Very interesting, thanks for posting! The TED dataset is also quite interesting for Wikidata, because we are missing the generic concepts behind many Wikipedia articles. Most people complain that Wikipedia tends to dive into indepth information without giving adequate coverage in an overview article. Many overview articles have grown beyond normal viewing capacity on a mobile phone and probably should be split into 2nd and 3rd tier wikipages giving explanations about branches of the subject. To see what I mean, try viewing the English Wikipedia article for "Insurance" on your phone.

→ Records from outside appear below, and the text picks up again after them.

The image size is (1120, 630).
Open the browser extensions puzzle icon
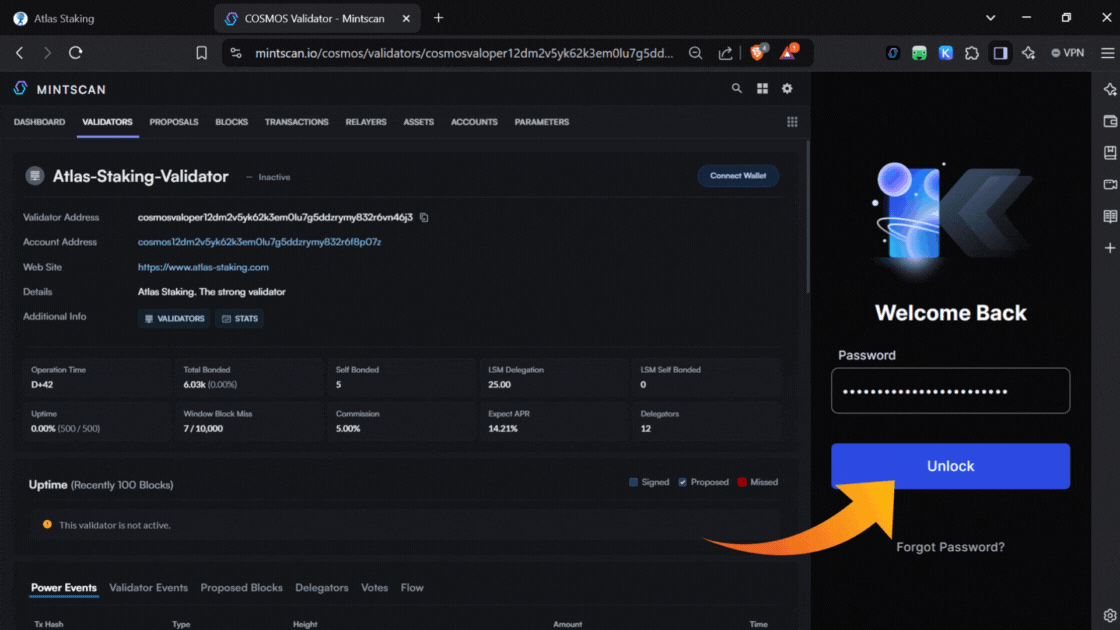[972, 53]
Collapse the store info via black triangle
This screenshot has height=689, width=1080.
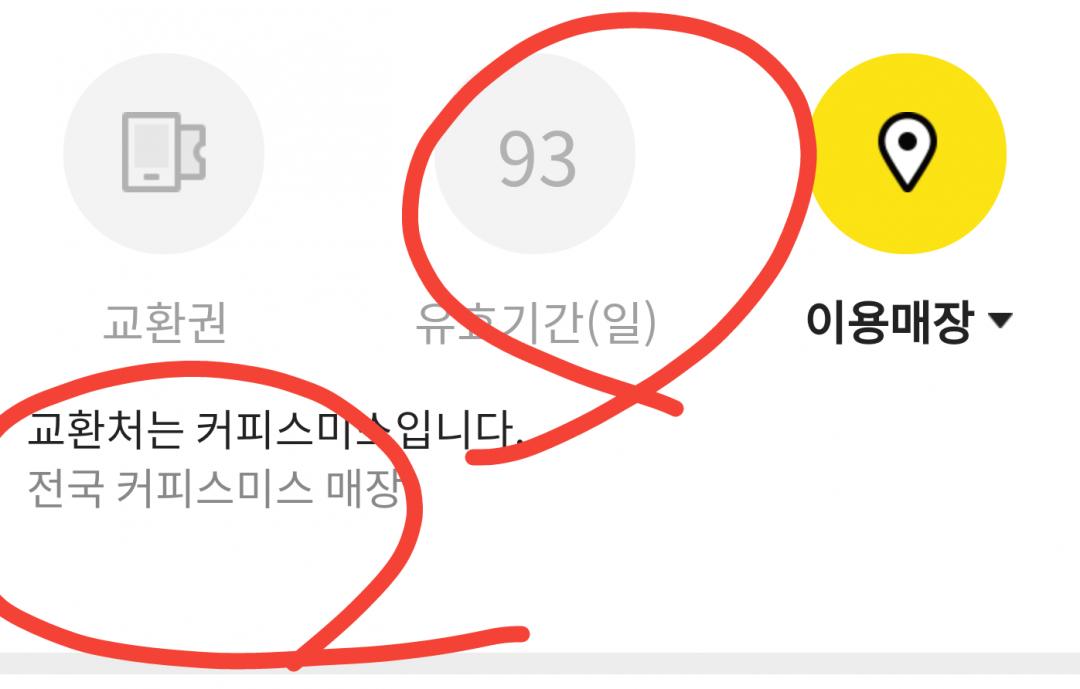pyautogui.click(x=1000, y=320)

The TED talks touch on many of such missing subject items and it would be nice to crowdsource the creation of them. Your project could be possibly be a way to direct contributors to quick explanations and/or uses of such concepts. The fact that many TED talks are transcribed into so many different languages means we may be able to harness these translations for use in Wikidata labels. At least that is what I hope. Without labels, nothing is findable on Wikidata and that is why we still are so slow interlinking linkable items.

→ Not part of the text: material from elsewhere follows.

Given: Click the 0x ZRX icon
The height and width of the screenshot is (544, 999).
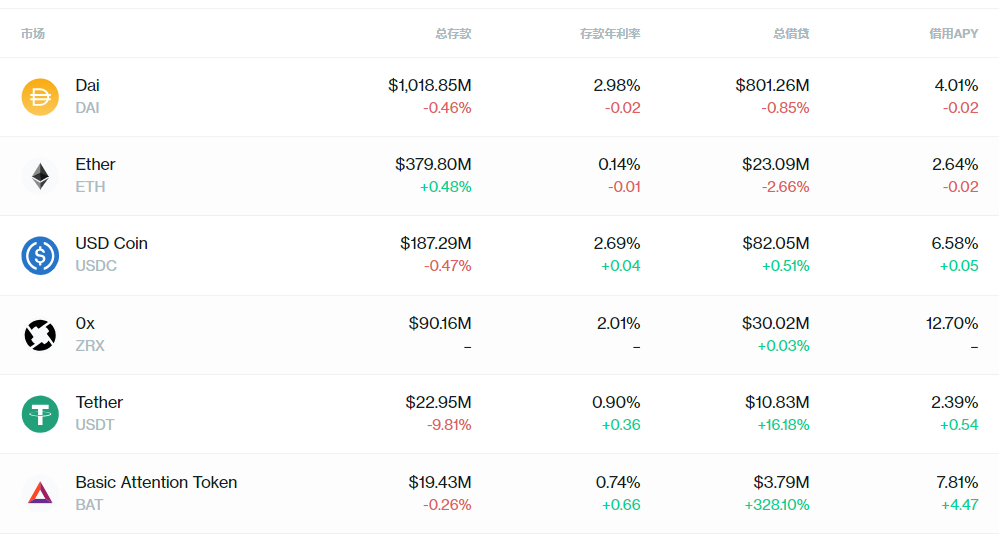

If your initiative takes off, it may be interesting to apply it to our own set of film media on Commons, but very little of that has been linked to Wikidata yet.
On Sun, Apr 24, 2016 at 1:15 PM, Raphaël Troncy raphael.troncy@eurecom.fr wrote:
Good news blog post:
https://blog.wikimedia.org/2016/04/22/ted-wikimedia-collaboration/
Great news! I didn't know neither that Wikidata has unique identifiers for so many TED talks.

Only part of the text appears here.